But the morning was also marked by another phenomenon -less unusual, but still rare: a strong acqua alta. The sea rose to 1.15 meters above its average level, and flooded calli and campi with up to ten inches of water.
Now, the two phenomena are obviously correlated, since they are both driven by atmospheric conditions. The fact is, however, that one might suspect that the correlation is an inverse one. High levels of water are usually due to a strong wind from the south-east, which pushes waters of the Adriatic basin toward the Venice lagoon. This wind usually brings warmer air in, so in normal conditions it should twart the cold weather needed for sustained snow falls.
Indeed, I must say I have never seen the two phenomena in coincidence in my life.
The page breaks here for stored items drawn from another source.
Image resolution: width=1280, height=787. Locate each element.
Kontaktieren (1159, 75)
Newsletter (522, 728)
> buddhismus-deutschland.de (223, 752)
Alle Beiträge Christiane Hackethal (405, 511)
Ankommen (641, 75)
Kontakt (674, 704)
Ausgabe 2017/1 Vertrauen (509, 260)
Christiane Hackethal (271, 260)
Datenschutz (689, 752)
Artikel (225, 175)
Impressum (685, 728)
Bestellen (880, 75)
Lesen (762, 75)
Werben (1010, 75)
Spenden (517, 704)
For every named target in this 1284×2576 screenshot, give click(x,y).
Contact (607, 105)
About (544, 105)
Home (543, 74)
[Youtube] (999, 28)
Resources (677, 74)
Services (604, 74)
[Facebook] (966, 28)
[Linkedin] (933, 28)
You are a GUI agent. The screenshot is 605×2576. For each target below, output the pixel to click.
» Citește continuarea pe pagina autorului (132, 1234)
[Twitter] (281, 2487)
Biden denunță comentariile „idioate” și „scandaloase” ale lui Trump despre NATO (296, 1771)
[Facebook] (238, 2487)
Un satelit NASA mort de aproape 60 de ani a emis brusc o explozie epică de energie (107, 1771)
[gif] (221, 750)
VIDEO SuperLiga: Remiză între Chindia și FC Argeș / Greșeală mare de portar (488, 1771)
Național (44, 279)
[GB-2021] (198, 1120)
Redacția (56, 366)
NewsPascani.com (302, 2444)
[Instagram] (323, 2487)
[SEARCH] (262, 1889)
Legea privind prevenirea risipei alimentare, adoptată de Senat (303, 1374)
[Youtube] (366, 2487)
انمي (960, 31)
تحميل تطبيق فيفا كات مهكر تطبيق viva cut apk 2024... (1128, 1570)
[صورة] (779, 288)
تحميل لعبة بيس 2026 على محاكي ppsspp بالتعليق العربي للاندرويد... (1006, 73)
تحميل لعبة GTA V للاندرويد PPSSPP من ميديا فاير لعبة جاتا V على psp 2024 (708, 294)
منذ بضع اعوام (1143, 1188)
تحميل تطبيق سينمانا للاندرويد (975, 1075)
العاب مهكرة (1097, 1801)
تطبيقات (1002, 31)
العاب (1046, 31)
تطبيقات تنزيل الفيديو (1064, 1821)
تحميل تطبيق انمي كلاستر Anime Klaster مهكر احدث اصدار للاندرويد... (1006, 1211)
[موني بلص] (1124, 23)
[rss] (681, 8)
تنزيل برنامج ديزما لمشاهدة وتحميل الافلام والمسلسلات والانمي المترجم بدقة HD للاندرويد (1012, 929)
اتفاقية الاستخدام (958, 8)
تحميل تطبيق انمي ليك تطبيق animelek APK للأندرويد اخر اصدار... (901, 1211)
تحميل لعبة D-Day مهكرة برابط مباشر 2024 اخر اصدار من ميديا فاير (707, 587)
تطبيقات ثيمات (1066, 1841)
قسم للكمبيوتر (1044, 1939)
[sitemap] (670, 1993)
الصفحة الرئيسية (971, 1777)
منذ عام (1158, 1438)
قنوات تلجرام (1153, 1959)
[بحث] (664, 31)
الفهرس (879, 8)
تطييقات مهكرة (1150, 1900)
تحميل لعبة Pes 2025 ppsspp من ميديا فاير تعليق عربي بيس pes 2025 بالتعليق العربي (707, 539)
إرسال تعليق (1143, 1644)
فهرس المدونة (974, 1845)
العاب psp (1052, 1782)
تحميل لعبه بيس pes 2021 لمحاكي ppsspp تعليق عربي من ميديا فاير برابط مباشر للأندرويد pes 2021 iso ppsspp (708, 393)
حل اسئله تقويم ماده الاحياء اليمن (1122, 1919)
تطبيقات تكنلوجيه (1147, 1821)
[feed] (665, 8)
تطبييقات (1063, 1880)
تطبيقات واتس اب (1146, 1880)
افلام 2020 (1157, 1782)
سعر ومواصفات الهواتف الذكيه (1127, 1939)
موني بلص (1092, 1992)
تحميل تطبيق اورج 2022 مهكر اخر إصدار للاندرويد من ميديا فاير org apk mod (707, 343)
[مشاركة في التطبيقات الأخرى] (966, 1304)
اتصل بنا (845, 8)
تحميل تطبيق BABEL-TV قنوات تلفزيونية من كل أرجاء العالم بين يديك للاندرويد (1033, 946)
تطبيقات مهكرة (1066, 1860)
If we assign the probability of 4" of snow to be one in a thousand, and the probability of a 1.15m acqua alta to be one in five hundred, their product would make the coincidence a "twice in a million" one, or something that happens by chance only once in fifteen hundred years!
In reality, we need to apply some corrections to that back-of-the-envelope estimate. The phenomenon of acqua alta is most typical in the winter months - so there is at least a factor of four to discount because of that. Also, there are two maxima of the water level per day. This leaves us with an estimate of once every two hundred years.
I could continue to try and correct the estimate further, but it is quite meaningless: suffices to say that it is the first time in 40 years that I see such a phenomenon. So now let me just paste here a few pictures of the event, taken from a mobile phone (which begs your excuse for the poor quality of the material).
Rio del Malcanton invades the walkway. Notice the falling flakes.
Icy waters with rubbish floating around.
Lakes in Campo Santa Margherita.
Stores try to fight the water invasion with pumps, but it is an uphill struggle.
A floating rubbish bag with a cap of snow.